→ **What the task requires**: Scan the entries below and return each line that contains "menu".

Saved data entries:

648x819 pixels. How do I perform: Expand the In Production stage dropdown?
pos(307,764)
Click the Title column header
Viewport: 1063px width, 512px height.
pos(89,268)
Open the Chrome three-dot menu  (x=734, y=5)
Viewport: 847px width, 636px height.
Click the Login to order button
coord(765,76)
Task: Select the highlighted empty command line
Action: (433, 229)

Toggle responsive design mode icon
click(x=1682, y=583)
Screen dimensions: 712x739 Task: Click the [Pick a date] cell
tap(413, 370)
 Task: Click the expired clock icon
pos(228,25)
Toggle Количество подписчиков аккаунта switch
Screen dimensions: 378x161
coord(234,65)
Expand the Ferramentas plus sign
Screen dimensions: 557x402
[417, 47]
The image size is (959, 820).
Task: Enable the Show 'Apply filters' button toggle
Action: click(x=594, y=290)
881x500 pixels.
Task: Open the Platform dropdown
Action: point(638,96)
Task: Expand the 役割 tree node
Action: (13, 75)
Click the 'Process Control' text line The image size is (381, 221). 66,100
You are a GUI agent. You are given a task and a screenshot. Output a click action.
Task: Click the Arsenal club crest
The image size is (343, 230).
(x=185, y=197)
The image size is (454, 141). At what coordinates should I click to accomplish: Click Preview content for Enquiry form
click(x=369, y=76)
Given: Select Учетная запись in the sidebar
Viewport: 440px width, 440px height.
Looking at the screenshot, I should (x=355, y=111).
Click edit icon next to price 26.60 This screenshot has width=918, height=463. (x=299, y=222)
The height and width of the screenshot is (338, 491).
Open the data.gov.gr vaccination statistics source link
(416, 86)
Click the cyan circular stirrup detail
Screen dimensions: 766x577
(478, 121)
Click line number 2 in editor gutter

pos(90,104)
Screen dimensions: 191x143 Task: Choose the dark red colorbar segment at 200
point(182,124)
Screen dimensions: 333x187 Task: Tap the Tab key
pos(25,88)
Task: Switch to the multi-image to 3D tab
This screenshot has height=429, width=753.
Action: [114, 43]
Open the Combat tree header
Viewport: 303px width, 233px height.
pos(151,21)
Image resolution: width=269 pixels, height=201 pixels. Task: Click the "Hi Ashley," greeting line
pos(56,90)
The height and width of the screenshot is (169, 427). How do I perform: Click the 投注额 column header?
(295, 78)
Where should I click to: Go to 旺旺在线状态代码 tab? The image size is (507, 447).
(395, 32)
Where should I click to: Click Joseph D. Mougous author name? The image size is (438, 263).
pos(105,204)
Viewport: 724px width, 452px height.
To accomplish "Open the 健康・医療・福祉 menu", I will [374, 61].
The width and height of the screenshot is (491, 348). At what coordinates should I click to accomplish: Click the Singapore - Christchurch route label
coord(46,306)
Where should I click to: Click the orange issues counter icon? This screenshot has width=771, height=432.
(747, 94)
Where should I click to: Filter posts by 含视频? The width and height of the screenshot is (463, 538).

→ **Answer for this exercise**:
Open the Chrome three-dot menu  (x=734, y=5)
To accomplish "Open the 健康・医療・福祉 menu", I will [374, 61].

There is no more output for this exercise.